Abducted CBC journalist released in Afghanistan
CBC journalist Mellissa Fung was released to Canadian officials in Kabul on Saturday, four weeks after she was abducted.
Fung was taken by armed men who approached her in a refugee camp on the outskirts of Kabul on Oct. 12.
The journalist, who was stationed at the NATO military base in Kandahar but was visiting the Kabul-area camp to report on a story, was then taken to the mountains west of the Afghan capital.
Fung, normally based in Regina, was on her second assignment to Afghanistan.
As news of her release emerged on Saturday, the Canadian Broadcasting Corporation reported that she was in good health and undergoing a medical examination.
News of the abduction had been kept secret over concerns about her safety.
"In the interest of Mellissa's safety and that of other working journalists in the region, on the advice of security experts, we made the decision to ask media colleagues not to publish news of her abduction," CBC News publisher John Cruickshank said. "All of the efforts made by the security experts were focused on Mellissa’s safe and timely release."
"Fung's family was in daily contact with the team at CBC that was trying to negotiate this and help this go forward to the successful conclusion," said CBC journalist Susan Ormiston, who has also filed stories from Afghanistan.
Ormiston said several other reporters have gone into the same camp where Fung was taken. Fung was visiting the camp for internally displaced people to report on refugees who have streamed back into Afghanistan from Pakistan and Iran.
"It's a difficult situation. It's a management of risk all the time, and it's something that we journalists do on a regular basis," she said.
Journalist calm after 28-day ordeal
Joyce Fung, speaking from her home in Vancouver, said she heard about her daughter's release after she returned from church services and spoke to her husband, Kellog.
"She sounded so calm — just like Mellissa," she said. "She's a very calm and collected person."
The journalist herself had alerted authorities about her kidnapping on her portable phone. Her captors were not Taliban militants, she said, but unaffiliated bandits.
Adam Khan Serat, spokesman for the provincial governor in Afghanistan's Wardak province, said the journalist was freed after tribal elders and provincial council members negotiated her release.
"I cannot offer any detail about how the negotiations were managed in any respect," Cruickshank said. "We can't discuss any demands or promises made to secure her release, except to say it is the policy of the CBC not to pay ransom, and we followed that policy to the letter."
"She sounded terrific, and she said she hadn't been harmed in any way," CBC president Hubert Lacroix said. "She said she was sorry for all the trouble she caused."
Harper thanks Afghan government
Prime Minister Stephen Harper told reporters that no ransom was paid. He also thanked all those who "worked so tirelessly" to help win Fung's release, singling out Afghan President Hamid Karzai.
"I spoke with President Karzai immediately following her kidnapping, and he assured me of the full co-operation and engagement of his government, and he has delivered," Harper said.

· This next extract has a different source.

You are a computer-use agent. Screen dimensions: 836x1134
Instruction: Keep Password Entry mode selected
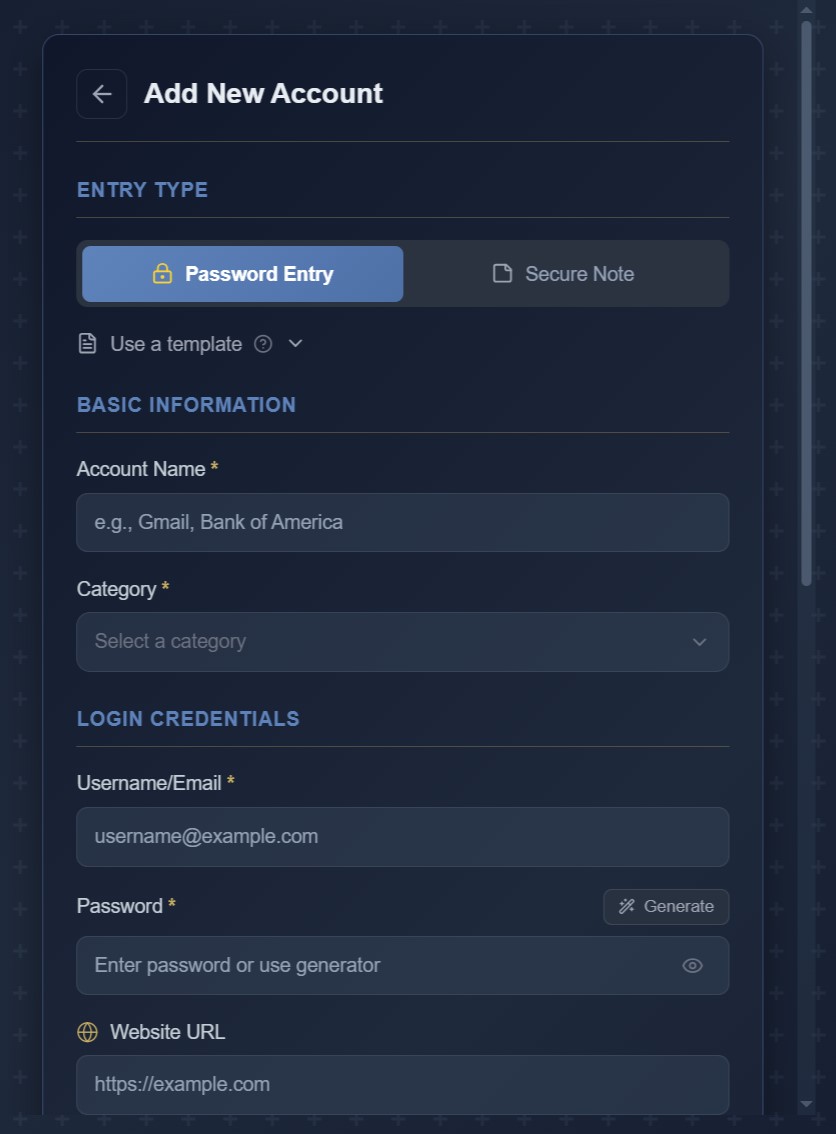pyautogui.click(x=241, y=273)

"This is wonderful news for her family, for her colleagues and for all Canadians," the prime minister said.
Lacroix thanked Canadian and Afghan government officials, as well as dozens of media organizations in Canada and around the world that agreed not to publicize the abduction during the reporter's month-long ordeal.
"Mellissa is now safe and in reasonable health, given the more than four weeks [she spent] in these difficult circumstances," he said at a news conference Saturday afternoon.
"She is being examined by Canadian medical staff in Kabul and soon she will be flying to another location in the Middle East in preparation for her return to Canada.
"Plans are being made to reunite Mellissa with her family as soon as possible," he added.
Lacroix said employees at the public broadcaster prepare "rigorously" for the possibility that a journalist may be abducted in a conflict zone, but no amount of planning or training could prepare them for the feeling of "hopelessness, anger and dread" they felt after hearing about Fung's abduction.